一
竟然都是在夜晚,被命運驅趕,或者仰面朝上,夜幕像不可知的重力,從四面八方擠壓著,路燈稀稀疏疏地往遠處閃爍,時間成了夜行的鼓點,隨著心跳的加速而催逼著。整個場景與語調,像是一部懸念小說的開篇,我不知道往下該接續什么。
北美,遙遠的另外一個半球,加拿大的多倫多,箭頭指離市區30多公里的另一片城區Macham,中文譯作萬錦,神態疲憊的學生,從不同的年齡段走到了命運的十字路口,都想搶到別人的語言作為拐杖,因為焦急,腳步顯得有點踉蹌。
不多的人一下子就走散了,我在十字路口無人的候車亭等車。
晚上9時,依然霞光滿天,單純而清爽的霞色天光,似乎跟復雜和混亂無關,距離把時間的纜繩拽住了,夜幕好像降不下來,就等著。公車永遠不知道什么時候來。肚子很餓,準時就餐像是很遙遠的事情,可是空氣清新,讓人的神思非常靈醒。
行人準行的過路燈,就像我等車那樣,在被車龍切斷的對面馬路閃晃著,在我張望的時候卻不向我招手。
天終于黑出了一點顏色,夜班車總是不來,也許早就沒有了,在我屏閉的另一個信息頻道里,竊笑著我的傻呆。
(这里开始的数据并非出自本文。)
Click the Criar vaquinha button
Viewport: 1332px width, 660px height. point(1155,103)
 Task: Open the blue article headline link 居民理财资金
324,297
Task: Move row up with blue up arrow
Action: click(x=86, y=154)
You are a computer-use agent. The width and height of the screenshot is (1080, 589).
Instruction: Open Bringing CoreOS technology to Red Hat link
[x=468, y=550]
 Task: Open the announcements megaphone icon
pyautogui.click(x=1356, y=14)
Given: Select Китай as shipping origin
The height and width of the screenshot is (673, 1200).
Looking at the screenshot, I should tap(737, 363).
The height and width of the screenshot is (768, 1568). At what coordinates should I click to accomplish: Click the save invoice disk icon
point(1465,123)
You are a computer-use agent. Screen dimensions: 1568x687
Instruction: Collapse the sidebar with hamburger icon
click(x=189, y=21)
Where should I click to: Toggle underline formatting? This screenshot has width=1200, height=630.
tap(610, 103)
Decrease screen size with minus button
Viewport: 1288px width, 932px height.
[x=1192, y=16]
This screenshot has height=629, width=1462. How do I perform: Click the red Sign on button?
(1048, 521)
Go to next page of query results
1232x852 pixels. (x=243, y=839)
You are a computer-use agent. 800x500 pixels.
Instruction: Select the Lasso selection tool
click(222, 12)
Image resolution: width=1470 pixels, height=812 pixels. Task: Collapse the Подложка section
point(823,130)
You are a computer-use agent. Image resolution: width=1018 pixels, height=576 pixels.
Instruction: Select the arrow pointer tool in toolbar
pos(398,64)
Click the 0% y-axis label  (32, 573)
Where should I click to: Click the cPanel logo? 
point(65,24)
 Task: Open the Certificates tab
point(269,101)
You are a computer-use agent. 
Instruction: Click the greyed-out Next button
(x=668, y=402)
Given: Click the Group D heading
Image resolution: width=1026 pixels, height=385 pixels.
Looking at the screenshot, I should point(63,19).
我并沒有被嘲笑的尷尬,我只是感到有點茫然,為時間對我的遺棄,為環境對我的放逐。熟悉的緊迫,快速的節奏,貌似的充實和坦然,刻板的秩序和進度,甚至因為忙亂而分明感到的重壓,以前,在另一個半球鋪開的時間表里,把我追逼得無處可逃。